*** Opening INPUT RECORDS ***
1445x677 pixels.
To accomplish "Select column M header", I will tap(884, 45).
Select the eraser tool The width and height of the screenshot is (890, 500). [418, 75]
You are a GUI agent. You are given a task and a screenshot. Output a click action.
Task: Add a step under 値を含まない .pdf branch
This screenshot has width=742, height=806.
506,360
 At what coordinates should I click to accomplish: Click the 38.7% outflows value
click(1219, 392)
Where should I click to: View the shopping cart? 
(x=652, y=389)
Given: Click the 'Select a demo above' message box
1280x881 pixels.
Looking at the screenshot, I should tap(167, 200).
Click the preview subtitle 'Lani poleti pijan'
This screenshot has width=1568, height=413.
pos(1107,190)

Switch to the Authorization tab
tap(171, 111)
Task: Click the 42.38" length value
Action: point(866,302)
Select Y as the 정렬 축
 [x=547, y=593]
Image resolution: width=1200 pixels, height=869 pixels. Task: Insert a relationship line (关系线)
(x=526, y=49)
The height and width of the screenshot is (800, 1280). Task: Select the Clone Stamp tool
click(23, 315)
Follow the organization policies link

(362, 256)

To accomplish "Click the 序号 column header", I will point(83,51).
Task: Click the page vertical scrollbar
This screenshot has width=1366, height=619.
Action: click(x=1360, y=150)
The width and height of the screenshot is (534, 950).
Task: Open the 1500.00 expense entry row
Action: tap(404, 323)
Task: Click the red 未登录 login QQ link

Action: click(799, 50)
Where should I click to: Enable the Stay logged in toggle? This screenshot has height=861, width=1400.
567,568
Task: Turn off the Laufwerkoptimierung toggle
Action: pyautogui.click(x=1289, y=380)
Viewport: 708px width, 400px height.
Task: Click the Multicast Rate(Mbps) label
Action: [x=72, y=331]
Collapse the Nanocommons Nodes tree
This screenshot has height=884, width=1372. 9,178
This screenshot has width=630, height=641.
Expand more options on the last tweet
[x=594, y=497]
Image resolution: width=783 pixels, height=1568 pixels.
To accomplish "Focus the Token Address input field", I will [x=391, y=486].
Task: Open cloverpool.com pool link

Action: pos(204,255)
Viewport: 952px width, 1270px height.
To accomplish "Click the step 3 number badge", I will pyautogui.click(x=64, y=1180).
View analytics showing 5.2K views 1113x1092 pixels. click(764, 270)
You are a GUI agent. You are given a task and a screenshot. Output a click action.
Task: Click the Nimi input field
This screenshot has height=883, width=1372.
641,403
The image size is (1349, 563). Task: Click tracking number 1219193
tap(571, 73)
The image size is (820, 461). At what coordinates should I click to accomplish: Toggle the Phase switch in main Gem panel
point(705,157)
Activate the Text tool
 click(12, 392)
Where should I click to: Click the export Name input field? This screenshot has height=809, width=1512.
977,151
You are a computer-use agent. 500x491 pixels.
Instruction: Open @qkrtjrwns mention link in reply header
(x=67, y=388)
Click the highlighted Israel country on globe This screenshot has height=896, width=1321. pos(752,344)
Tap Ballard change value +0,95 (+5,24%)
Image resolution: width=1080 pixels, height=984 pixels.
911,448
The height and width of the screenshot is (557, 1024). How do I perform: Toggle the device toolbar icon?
*** Closing INPUT RECORDS ***
Please set down, with no changes, the line that contains "Click the highlighted" and all the lines after it until the entries end; write nothing besides them.

Click the highlighted Israel country on globe This screenshot has height=896, width=1321. pos(752,344)
Tap Ballard change value +0,95 (+5,24%)
Image resolution: width=1080 pixels, height=984 pixels.
911,448
The height and width of the screenshot is (557, 1024). How do I perform: Toggle the device toolbar icon?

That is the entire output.